> _Dataset excerpts_:
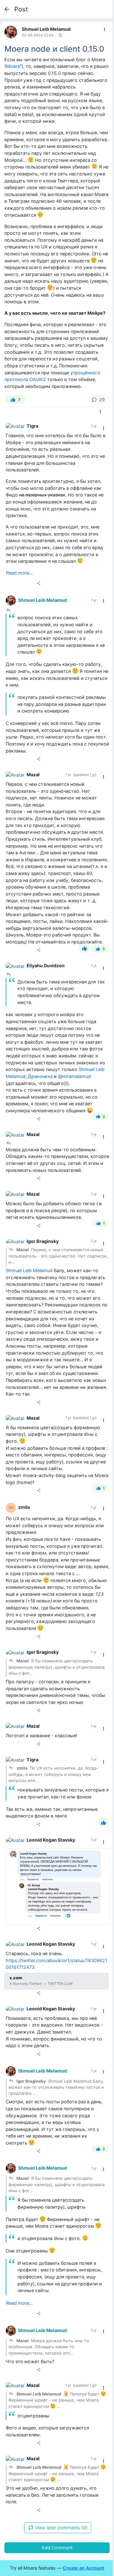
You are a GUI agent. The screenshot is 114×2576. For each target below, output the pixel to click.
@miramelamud (74, 1076)
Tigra (32, 426)
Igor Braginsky (43, 1241)
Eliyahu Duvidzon (46, 965)
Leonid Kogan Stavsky (51, 1840)
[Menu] (105, 29)
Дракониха (40, 1076)
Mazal (33, 774)
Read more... (19, 572)
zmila (24, 1507)
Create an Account (83, 2568)
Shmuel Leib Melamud (46, 29)
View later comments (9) (61, 2527)
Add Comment (57, 2547)
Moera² (14, 66)
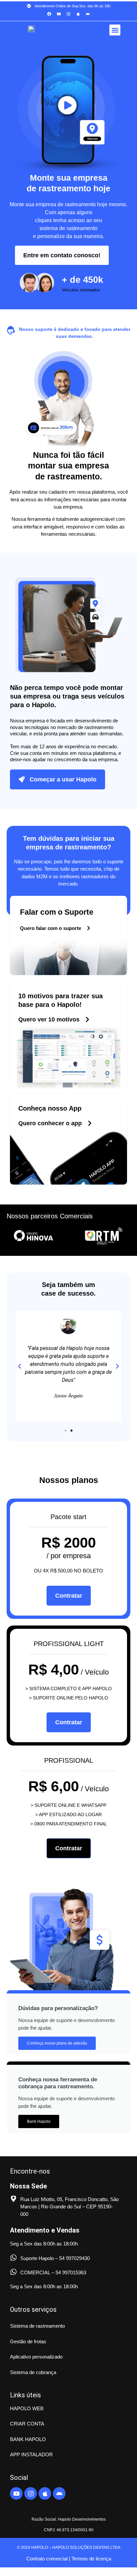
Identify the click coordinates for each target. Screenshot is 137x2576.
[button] (114, 30)
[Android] (88, 14)
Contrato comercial (47, 2558)
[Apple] (78, 14)
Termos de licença (90, 2558)
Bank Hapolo (39, 2121)
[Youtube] (59, 14)
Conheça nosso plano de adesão (57, 2043)
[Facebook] (49, 14)
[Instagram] (68, 14)
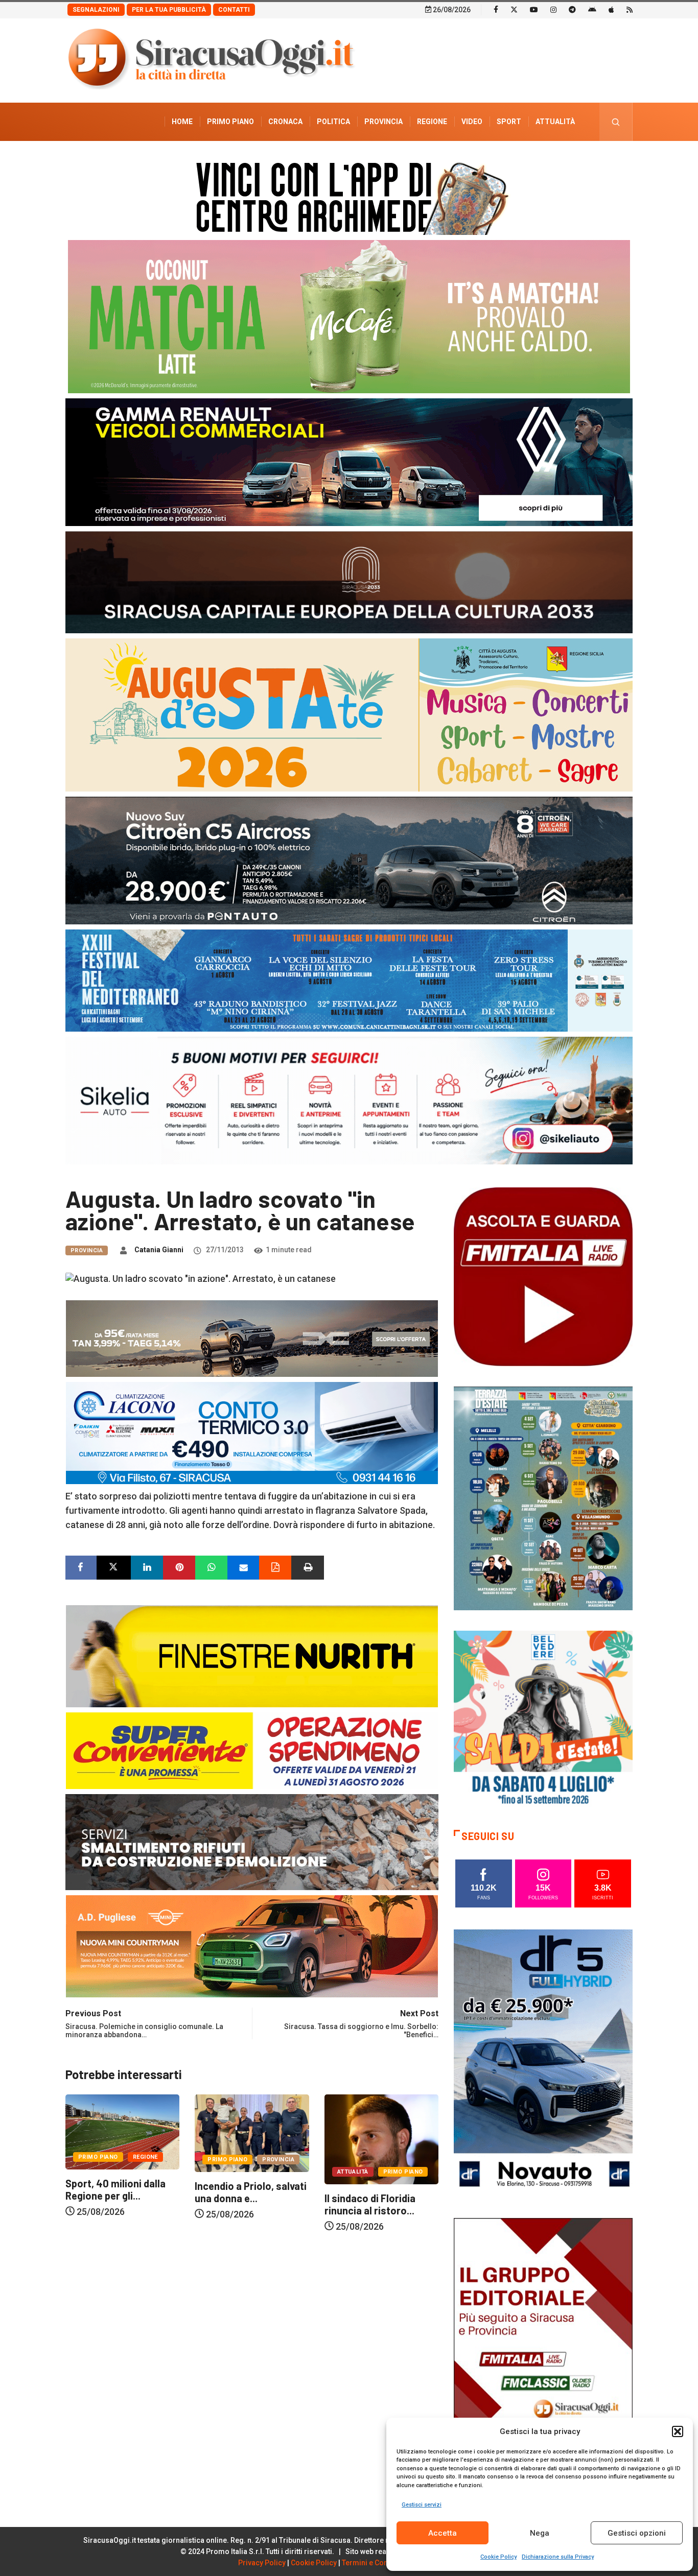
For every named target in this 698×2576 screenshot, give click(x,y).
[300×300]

> _Exercise details_: Return the line containing "Дракониха (40, 1076)" and every line after it through the end of the records above, exactly and nothing else, but not the pictures.

> _Output_:
Дракониха (40, 1076)
Mazal (33, 774)
Read more... (19, 572)
zmila (24, 1507)
Create an Account (83, 2568)
Shmuel Leib Melamud (46, 29)
View later comments (9) (61, 2527)
Add Comment (57, 2547)
Moera² (14, 66)
Identify the click coordinates for each target. Screenshot is 137x2576.
[button] (114, 30)
[Android] (88, 14)
Contrato comercial (47, 2558)
[Apple] (78, 14)
Termos de licença (90, 2558)
Bank Hapolo (39, 2121)
[Youtube] (59, 14)
Conheça nosso plano de adesão (57, 2043)
[Facebook] (49, 14)
[Instagram] (68, 14)
For every named target in this 698×2576 screenshot, give click(x,y).
[300×300]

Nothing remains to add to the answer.